The Hyundai Genesis Coupe ought to be the replacement for the Hyundai Coupe, the budget-priced, sporty two-door that has done much to give the Korean marque a thin sheen of glamour where there was previously none at all. Trouble is, this bigger, more potent machine, Hyundai Europe reckons, will find too small a market to justify bringing here, and that’s a pity.

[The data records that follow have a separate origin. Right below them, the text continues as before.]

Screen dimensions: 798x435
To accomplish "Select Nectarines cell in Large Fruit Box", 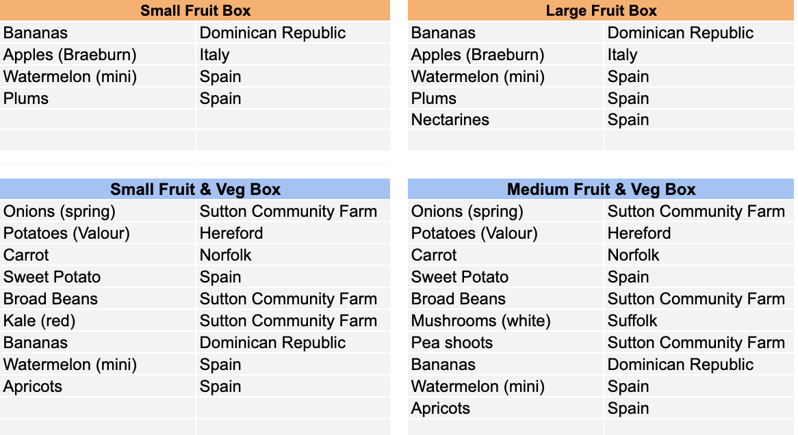I will pyautogui.click(x=505, y=120).
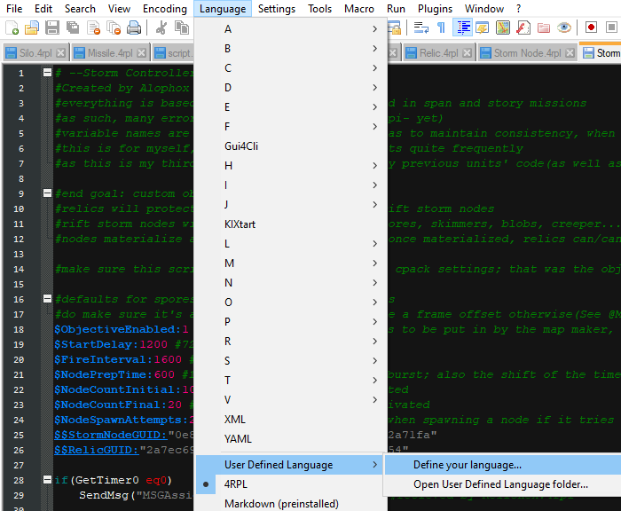
Task: Start macro recording with the red dot icon
Action: coord(590,28)
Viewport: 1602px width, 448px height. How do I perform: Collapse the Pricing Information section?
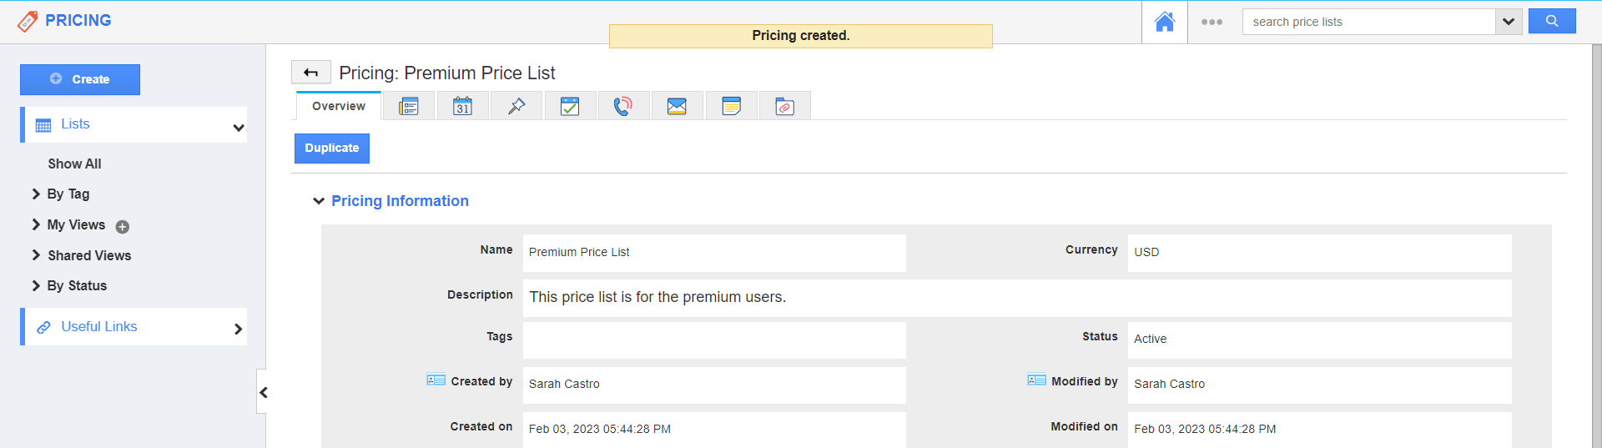[x=319, y=201]
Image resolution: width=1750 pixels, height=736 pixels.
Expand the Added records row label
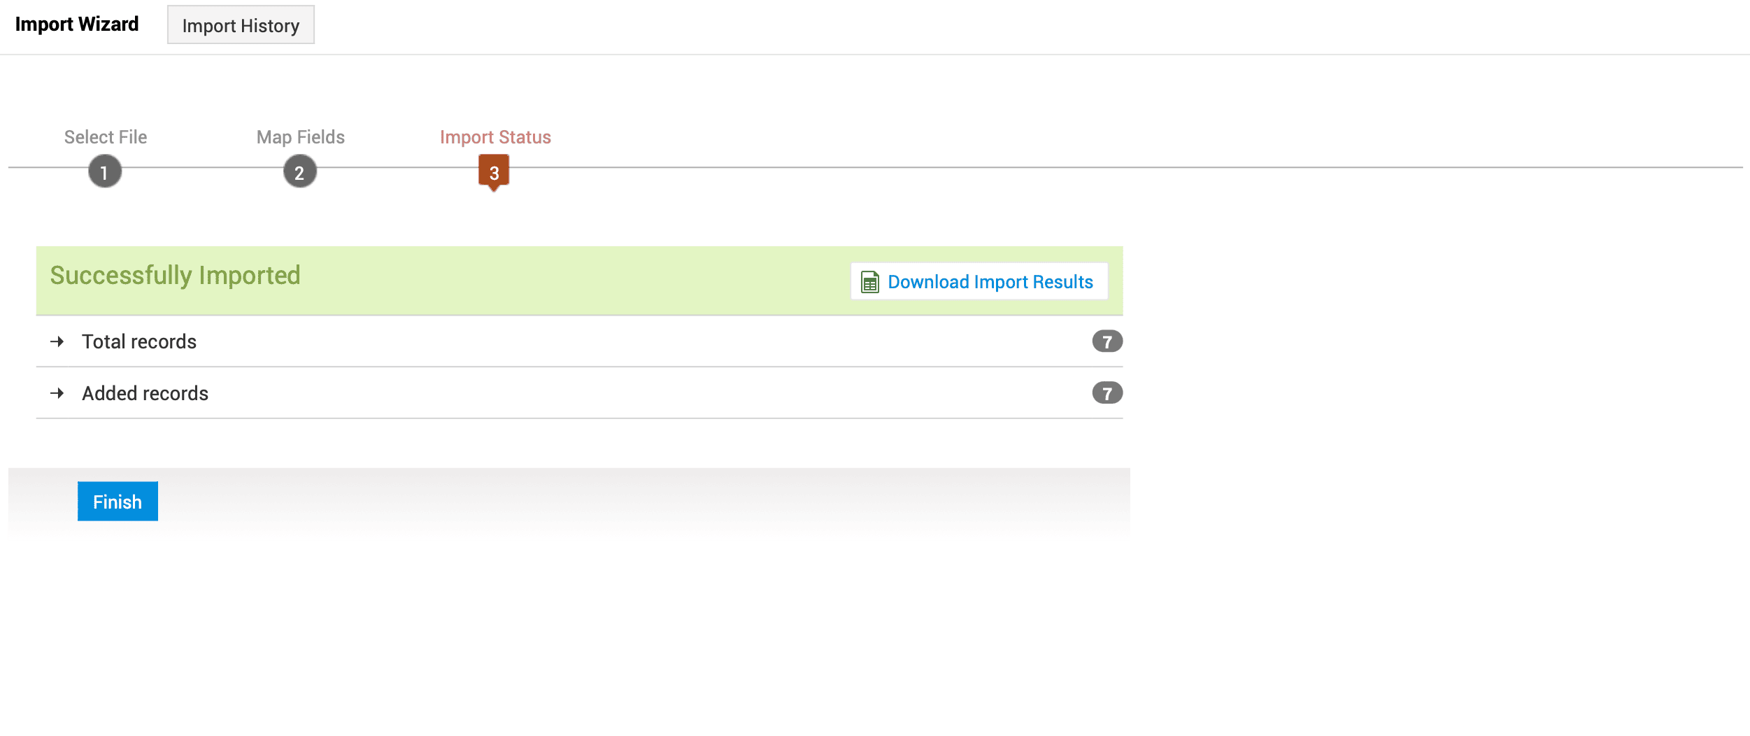click(x=145, y=393)
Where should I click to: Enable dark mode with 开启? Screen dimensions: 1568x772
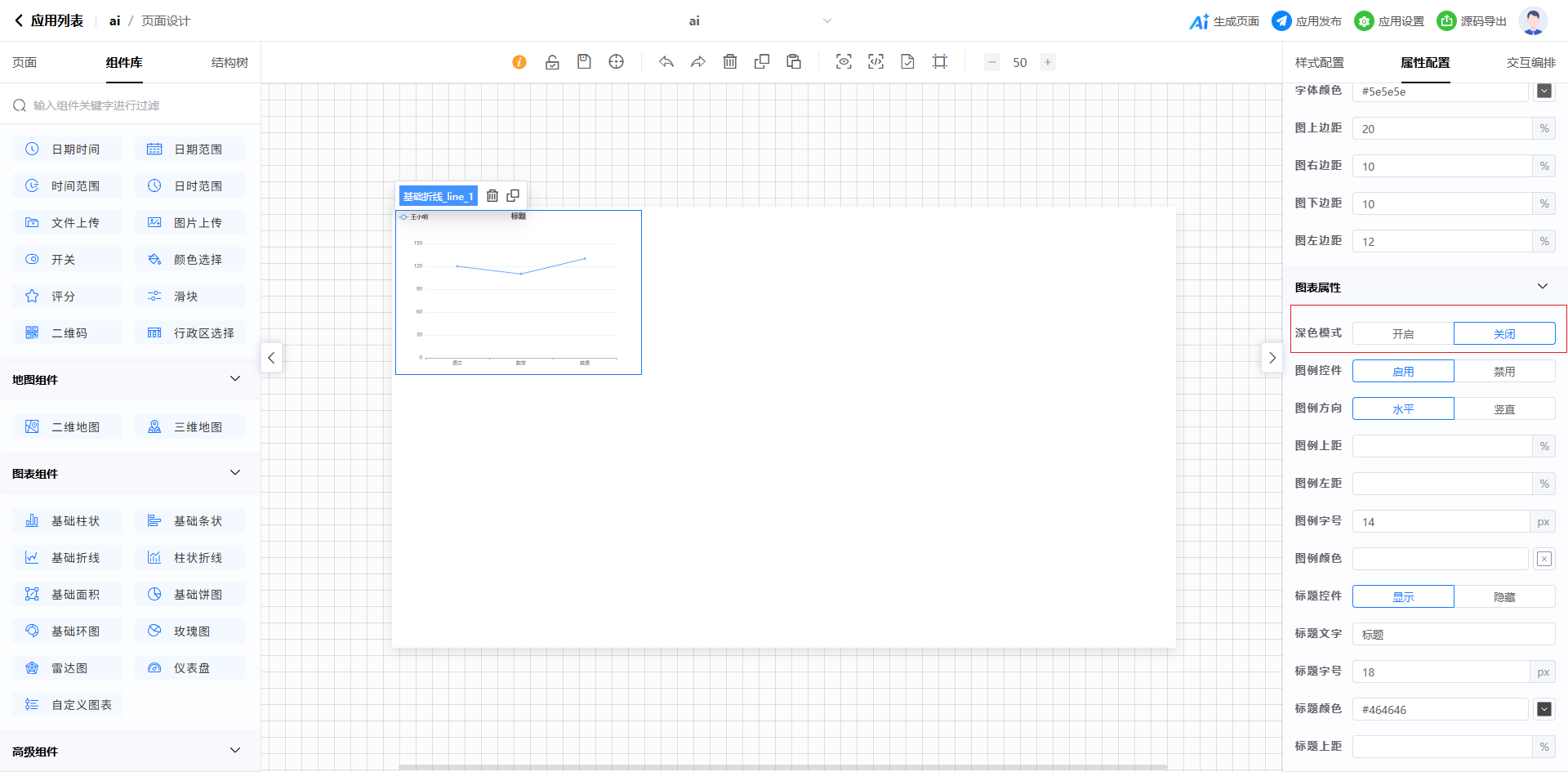(1403, 334)
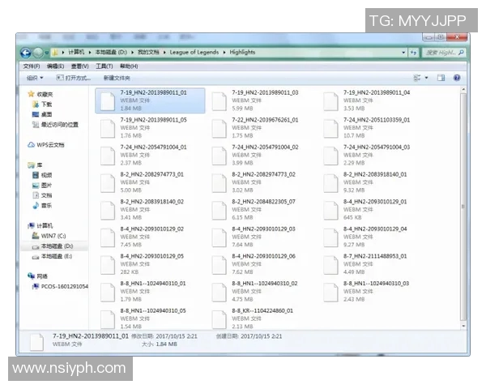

In fact, after half an hour at the wheel of the 306bhp 3.8-litre V6, plenty of enthusiasts might even feel downright frustrated at this news, as will owners of the existing Coupe, because this is a fun car. It can peel twin black lines and fire off 6.3sec sprints to 62mph with nonchalant ease but, more than that, it handles with the kind of tight athleticism that has you stabbing the ESP button to ‘off’, and trying for a drift.

Which turns out to be a bit of Genesis speciality. The quick steering, limited-slip diff, minimal roll, slop-free body control and solid gouts of torque make that exhilaratingly angled attack easy to achieve.

This car is fast and fun, despite steering that feels weirdly inconsistent at high speeds (though not enough to alarm, happily) and an engine that sounds better outside than it does from the cabin. It stops well too, with standard-fit Brembo brakes.

The sophisticated alloy V6 – it features continuously variable valve timing on both inlet and exhaust cams – can be had with manual or auto six-speed transmissions, while a 207bhp 2.0 turbo is also offered, and capable of propelling this handsome fastback to 62mph in 8.3sec. In the US, where the Genesis is mainly aimed, prices start at a tempting $22,000 (£14,800) for the base four cylinder, while the least expensive V6 costs just $3000 (£2000) more. In reality, though, an officially imported V6 version would cost at least £25k.

At this price point, the slightly cheap-looking interior trim would start to undermine the Genesis’s case against Audi TTs, Mazda RX-8s and Nissan 370Zs - although the V6 is more fun than any TT. And there’s also the expense of engineering it for right-hand drive. So the chances of the Genesis Coupe making it here look slim. Which is our loss. And Hyundai UK’s too, with no other racy models to brighten its showrooms.